In The Seven Last Words Haydn developed a novel conversational idiom derived from vocal music, half motivic, half contrapuntal, and dramatic in tone. It became the basis of his later quartet style, and Haydn particularly used it in Opus 50 to free the cello from its traditional role as the provider of simple bass parts. Frederick William II was a keen amateur cellist, and collected chamber music with prominent cello parts. In 1786, the year of his accession, he obtained quartets of this sort from Pleyel, and engaged Boccherini as his Chamber composer. Boccherini was a cellist himself, wrote many quartets with brilliant cello parts, and developed new type of string quintet with two cellos instead of two violas. Mozart's 'Prussian Quartets' (K575, K589 and K590) also have prominent cello parts, and were written as part of a commission from the king for a set of six quartets, never completed.

As we might expect, Haydn did not respond to the challenge of writing for Frederick William by giving him concerto-like passages, for that would have fatally weakened his spare, concentrated musical architecture. But he obviously had the cellist king in mind in the first quartet, which begins with two bars from the cello alone, and ends with a cadence decorated a rapid scale in the bass. Similarly, the cello has elaborate figuration in the Adagio of the second quartet, and has an unusually prominent role in the Andante of the third quartet, announcing the theme, and frequently presenting it on its subsequent returns. In this movement, and in one or two other places, the cello is even given solos above the viola, which temporarily acts as the bass.

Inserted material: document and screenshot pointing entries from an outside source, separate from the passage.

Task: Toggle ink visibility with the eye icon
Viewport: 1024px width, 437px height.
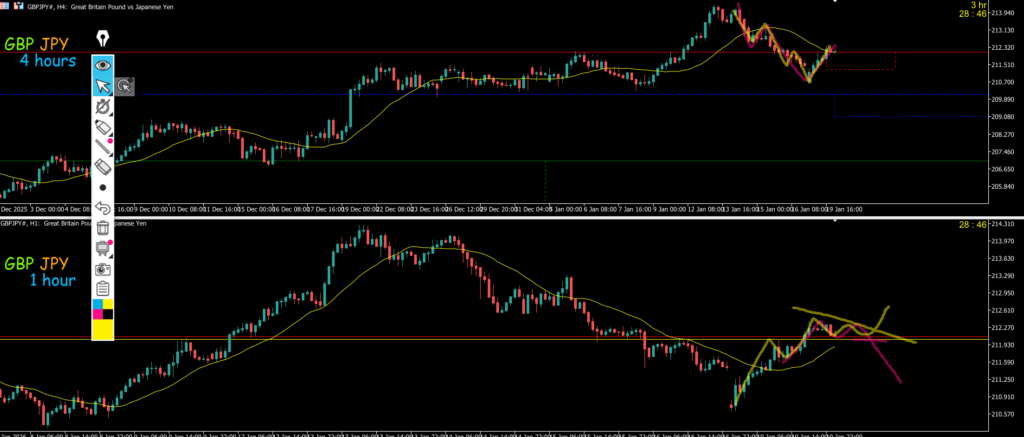Action: [102, 65]
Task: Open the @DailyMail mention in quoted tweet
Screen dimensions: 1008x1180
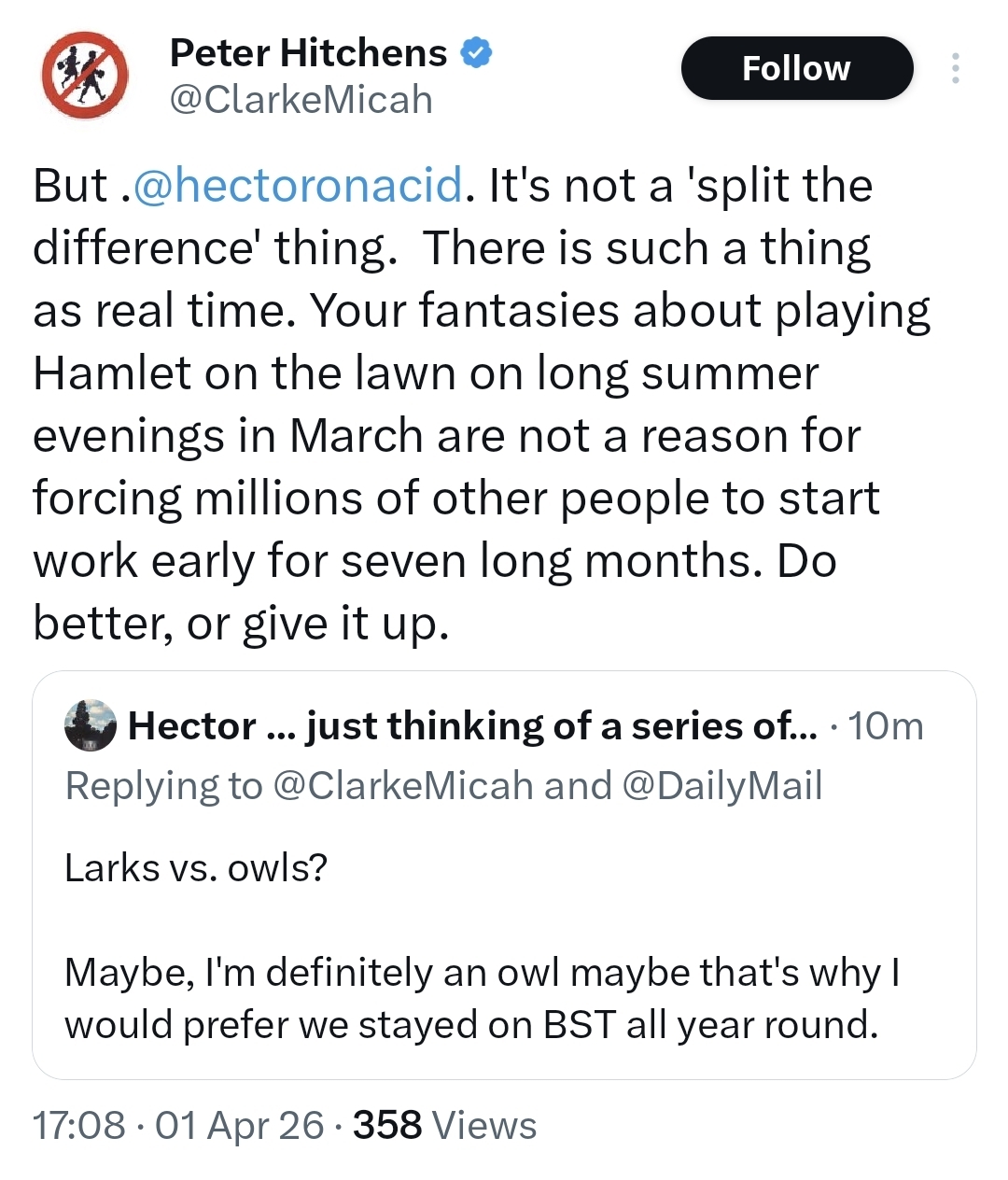Action: click(721, 785)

Critics have often heard the influence of Mozart in the Opus 50 Quartets. Haydn and Mozart seem to have become friends in 1784, the probable year of the famous quartet party, described by Michael Kelly, in which Haydn (violin 1), Dittersdorf (violin 2), Mozart (viola), and Vanhal (cello) played together in Stephen Storace's Viennese apartment. Early in 1785 Haydn told Leopold Mozart that 'your son is the greatest composer I know, either personally or by reputation', and Mozart junior returned the compliment later in the year when he wrote the famous letter of dedication to Haydn, entrusting his newly-published set of quartets to 'the protection and guidance of a highly celebrated man … and my dearest friend.'

Under the circumstances, it is surprising that there are not more Mozartean traits in Opus 50. The most obvious is Haydn's use of a relaxed, expansive march-like rhythm in the first movements of the first and sixth Quartets. But Haydn still preferred to write wiry, terse, and virtually mono-thematic movements instead of the melodious, discursive and elegant type favoured by Mozart in his earlier music. On the whole, Opus 50 is a more serious set of quartets than Opus 33, with its 'scherzi' (jokes), and its rapid scherzo-like minuets — or, for that matter, than his 'Paris' symphonies, written at the same time, with their folk-like tunes popular idiom. But, as Paul Griffiths has pointed out (The String Quartet, 1985, p 53), Haydn is still occasionally capable of 'sheer silliness', as in the last movement of the Sixth Quartet, which is dominated by a passage of rapid-fire bariolage (repeated notes produced by alternating adjacent strings). It suggests the croaking of a frog, hence the work's nickname.